Calibration on the other hand specifically refers to measurement devices, instruments and tools that record, monitor, and control environmental conditions or parameters. Calibration can also be defined as a process that demonstrates a particular instrument or device to produce results within specified limits with reference to a traceable standard over a range of parameters. This process also includes the adjustment of an instrument to realign with the acceptable standard.
Taking measurements involving any GxP process requires calibration to ensure the accuracy of the measurement. Instruments that record, monitor, control critical environmental variables require calibration. Instrument calibration must be enforced on a regular basis to ensure reproducible results. GMPs require written procedures for calibrating, inspecting, and checking automated, mechanical, and electronic equipment.
Understanding these generally basic concepts are an integral step to understanding quality assurance and the many different aspects of compliance in the Life Sciences industry.
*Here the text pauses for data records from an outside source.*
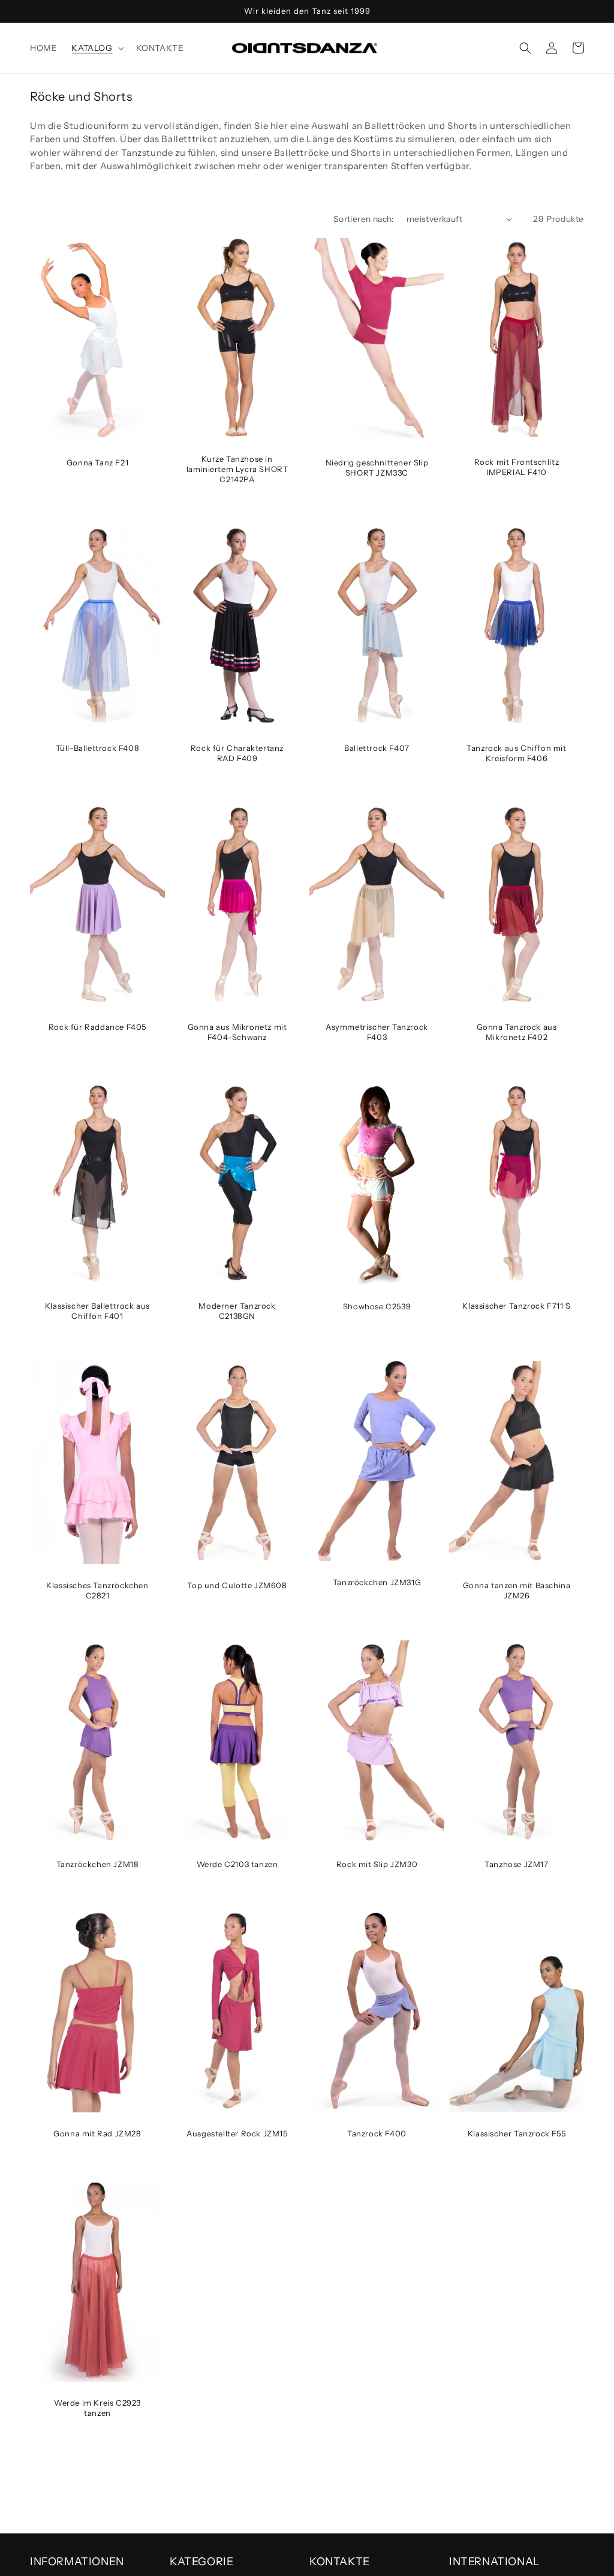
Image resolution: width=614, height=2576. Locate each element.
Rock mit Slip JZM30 (376, 1864)
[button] (96, 48)
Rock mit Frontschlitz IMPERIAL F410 (516, 467)
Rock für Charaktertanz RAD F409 (237, 753)
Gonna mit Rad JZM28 (97, 2133)
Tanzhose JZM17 (516, 1864)
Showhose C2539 (377, 1306)
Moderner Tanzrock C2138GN (236, 1311)
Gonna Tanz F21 (97, 462)
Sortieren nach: (364, 219)
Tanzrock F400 (377, 2133)
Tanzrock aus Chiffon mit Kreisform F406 (516, 753)
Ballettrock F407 (377, 748)
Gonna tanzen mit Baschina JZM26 (517, 1590)
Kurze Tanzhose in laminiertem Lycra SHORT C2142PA (237, 469)
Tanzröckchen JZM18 (97, 1864)
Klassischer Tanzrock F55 (516, 2133)
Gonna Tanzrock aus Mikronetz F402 (517, 1032)
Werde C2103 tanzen (237, 1864)
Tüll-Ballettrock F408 (98, 748)
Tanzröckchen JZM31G (377, 1582)
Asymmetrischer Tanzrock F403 (377, 1032)
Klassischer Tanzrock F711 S (516, 1305)
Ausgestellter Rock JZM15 (236, 2133)
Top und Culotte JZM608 (237, 1585)
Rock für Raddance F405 (97, 1027)
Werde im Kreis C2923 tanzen (97, 2408)
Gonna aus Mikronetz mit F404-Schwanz (237, 1032)
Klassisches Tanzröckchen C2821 (97, 1590)
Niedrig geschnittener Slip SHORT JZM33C (377, 467)
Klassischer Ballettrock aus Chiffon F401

It all might seem like a long, drawn-out process, but there’s a good reason for it. If you can ensure your products perform consistently and meet all the requirements of the industry, the value of both the product and patient safety increases. Along with this increased value comes a greater need to understand that the work we do matters, and that helping Life Science organizations ensure compliance and consistency with current regulations when carrying out commissioning, validation and qualification projects in a safe and efficient manner ultimately leads to saving lives.
Originally published by Network Magazine.
- GMP (Good Manufacturing Practice): A set of regulations ensuring products are produced and controlled according to quality standards.
- Quality-by-Design: A systematic approach to product development that emphasizes product and process understanding and controls.
- Validation: The documented evidence that a specific process, method, or system will consistently produce outcomes that meet predetermined specifications and quality criteria.
- Calibration: The process of comparing the readings of an instrument to a known standard to verify its accuracy, followed by adjustments if necessary.
- Protocols: Defined procedures or sets of instructions for conducting a specific activity or test.
- Installation Qualification (IQ), Operational Qualification (OQ), Performance Qualification (PQ): Standardized tests to validate that equipment and processes operate correctly and yield the expected outcomes.
- User Requirement Specification (URS): A document that describes how a system should perform.
- Validation Master Plan (VMP): A document outlining the principles involved in the qualification of a facility, defining the areas and systems to be validated.
- GxP: A collection of quality guidelines and regulations which ensure that products are safe and fit for their intended use.